**Instruction 1:** Retype the passage of the court opinion from "Michael N. Feuer, City" to "Interest and Respondent.".
**Instruction 2:** According to the court opinion, in what month and year did Williams start working for the Los Angeles Police Department, and in what position?

**Text block:**
* BEGIN *
IN THE COURT OF APPEAL OF THE STATE OF CALIFORNIA
SECOND APPELLATE DISTRICT
DIVISION THREE
JEANNE K. WILLIAMS, B290974
Plaintiff and Appellant, (Los Angeles County
Super. Ct. No. BS165992)
v.
BOARD OF CIVIL SERVICE
COMMISSIONERS OF THE CITY OF
LOS ANGELES,
Defendant and Respondent;
CITY OF LOS ANGELES,
Defendant, Real Party in Interest
and Respondent.
APPEAL from a judgment of the Superior Court of
Los Angeles County, James C. Chalfant and Deirdre H. Hill,
Judges. Affirmed.
Jeanne K. Williams, in pro. per., for Plaintiff and
Appellant.
Michael N. Feuer, City Attorney, Vivienne A. Swanigan,
Assistant City Attorney, and Janis Levart Barquist, Deputy City
Attorney, for Defendant and Respondent, and Defendant, Real
Party in Interest and Respondent.
_________________________
Plaintiff and appellant Jeanne K. Williams (Williams)
appeals a judgment entered after the trial court (1) denied her
petition for writ of administrative mandamus (Code Civ. Proc.,
§ 1094.5), by which she sought to set aside a decision by the
Board of Civil Service Commissioners (Board) of the City of Los
Angeles (City) upholding the termination of her employment, and
(2) granted a motion for judgment on the pleadings on Williams’s
remaining cause of action against the City for damages under
42 United States Code section 1983 (section 1983).
Williams has not met her burden to show the trial court
erred in denying her petition for writ of mandate and granting
the motion for judgment on the pleadings. Therefore, the
judgment is affirmed.
FACTUAL AND PROCEDURAL BACKGROUND
1. Events leading up to Williams’s termination.
Williams worked for the Los Angeles Police Department
(LAPD or Department) for nearly 27 years. She commenced her
2
employment in January 1988 as a clerk typist, and later was
promoted to senior clerk typist.
* END *
Records from a collection:
* BEGIN *
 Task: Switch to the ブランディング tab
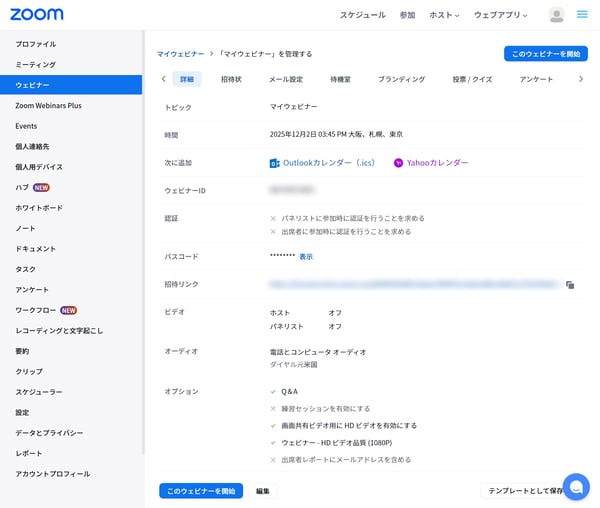pos(401,79)

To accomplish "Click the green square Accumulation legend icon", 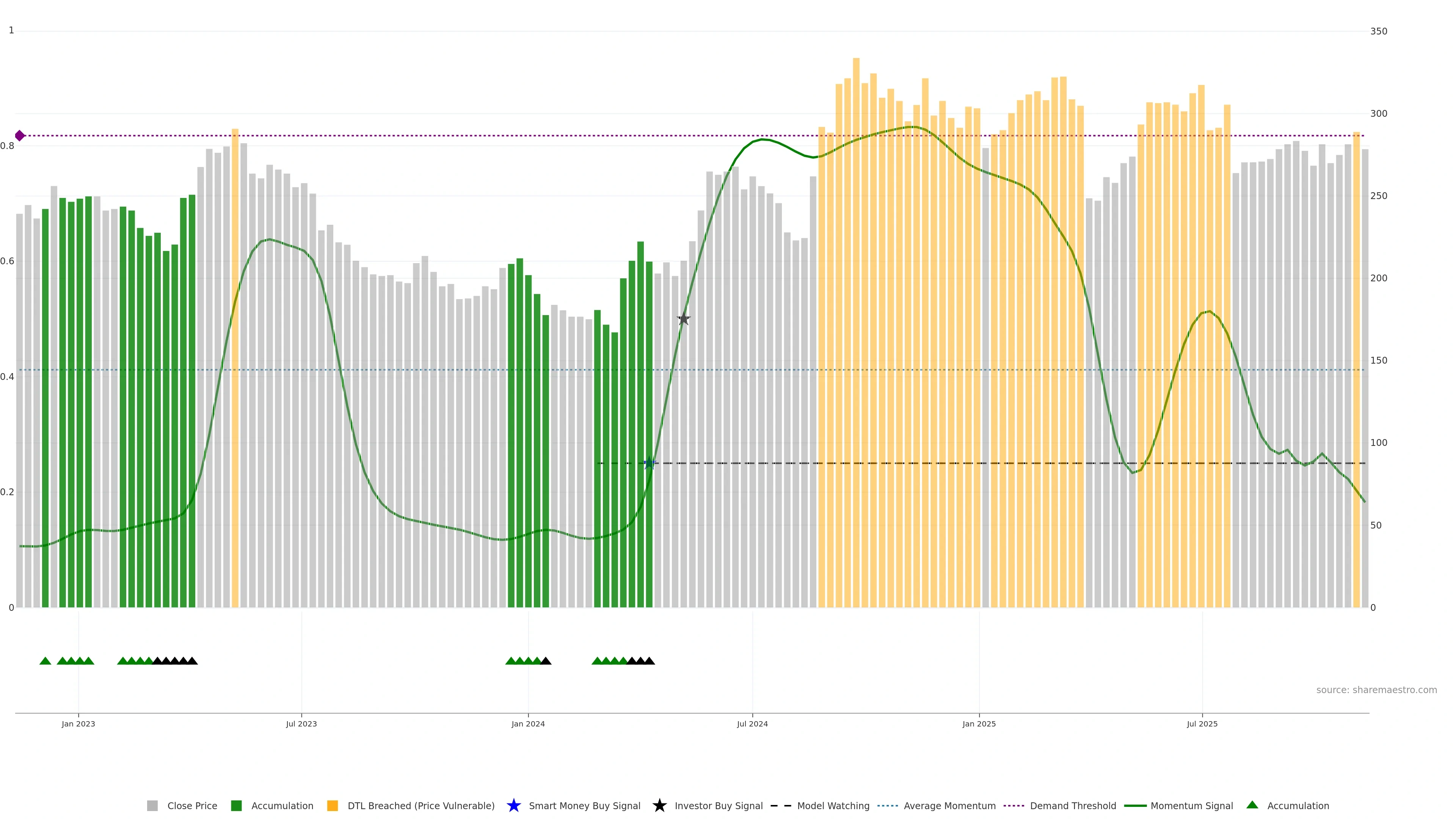I will pyautogui.click(x=236, y=805).
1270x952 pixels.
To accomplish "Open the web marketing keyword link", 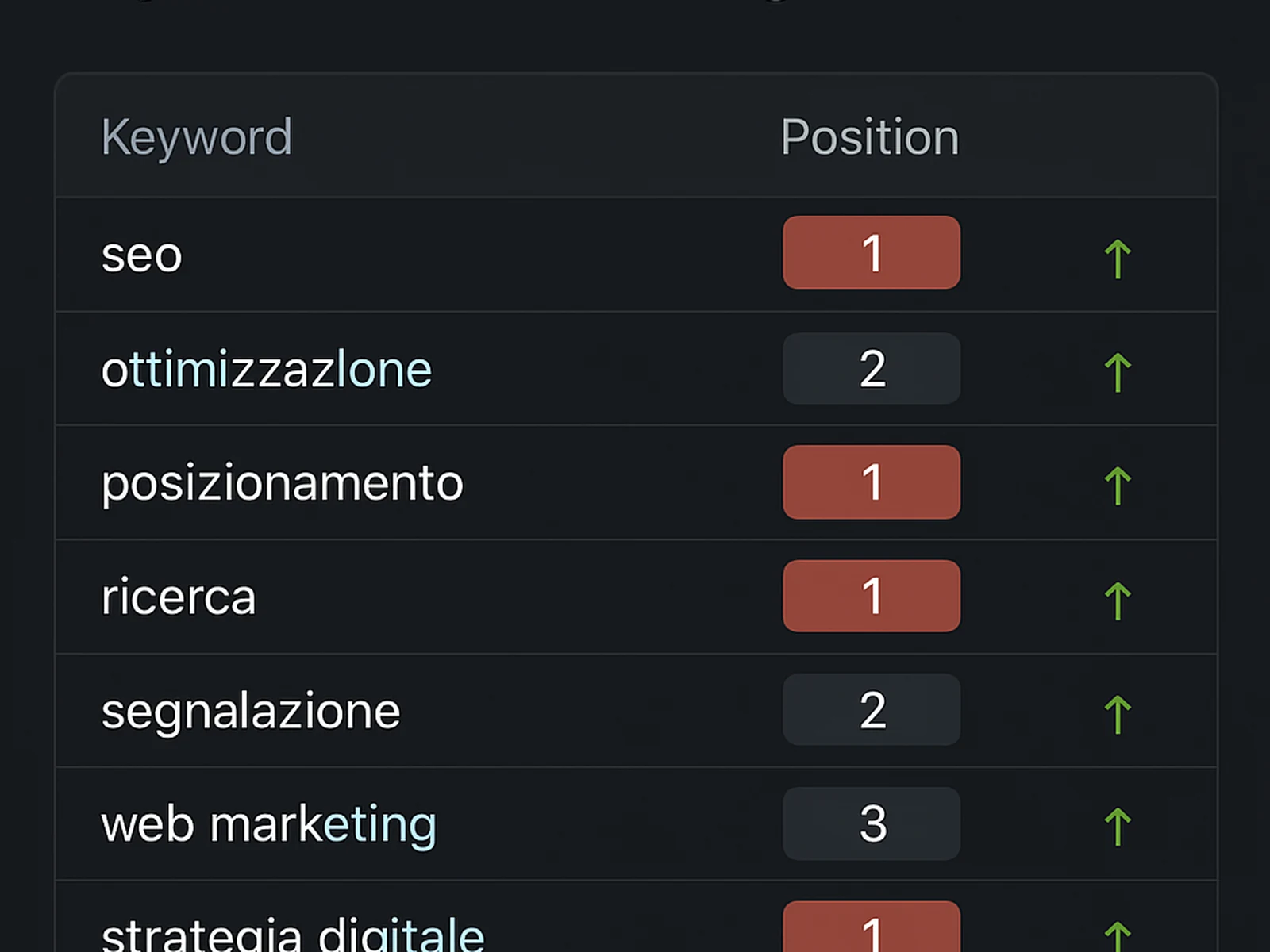I will click(x=268, y=823).
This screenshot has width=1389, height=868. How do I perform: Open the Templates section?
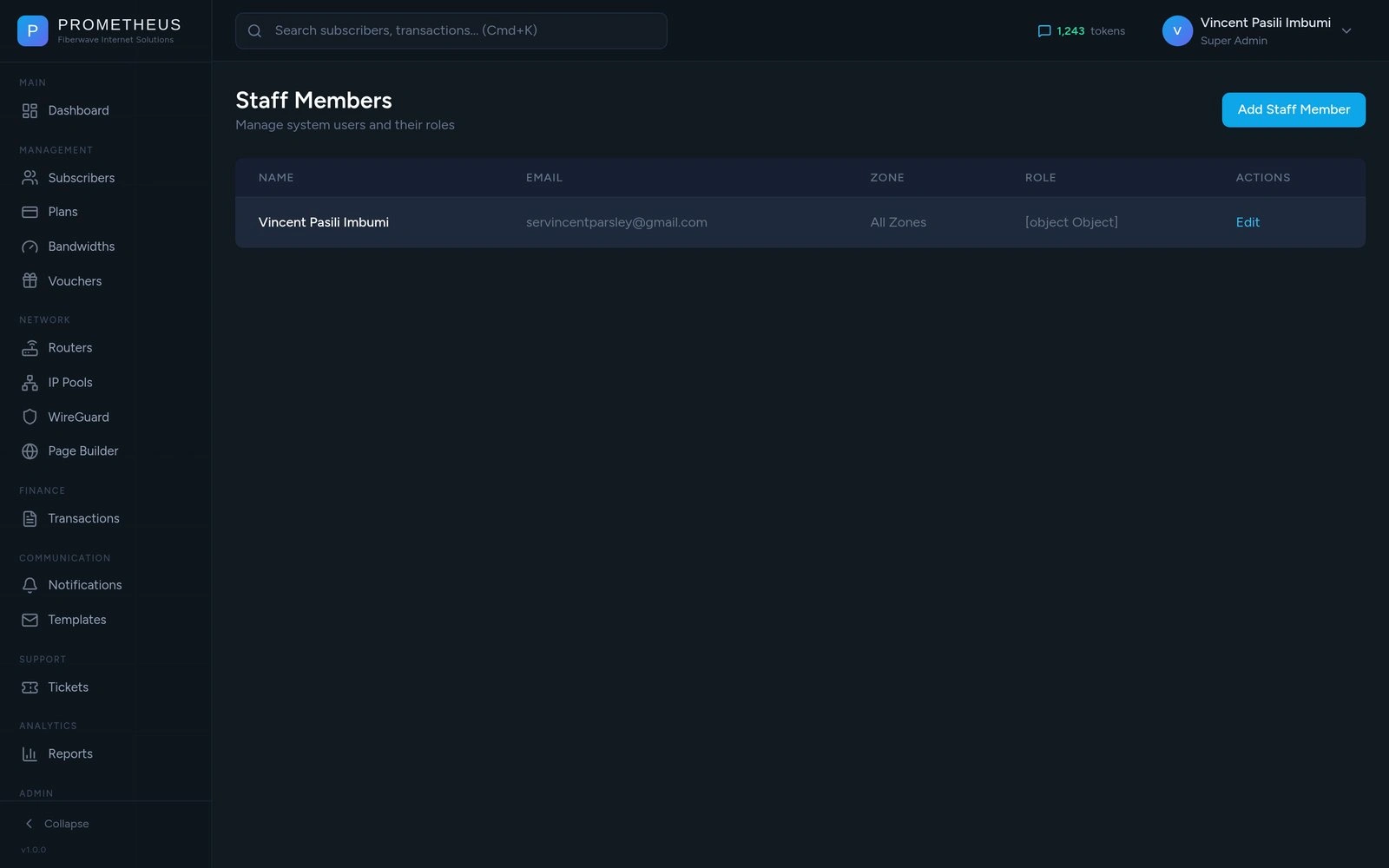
* END *
**Task answer 1:**
Michael N. Feuer, City Attorney, Vivienne A. Swanigan,
Assistant City Attorney, and Janis Levart Barquist, Deputy City
Attorney, for Defendant and Respondent, and Defendant, Real
Party in Interest and Respondent.

**Task answer 2:** January 1988, as a clerk typist.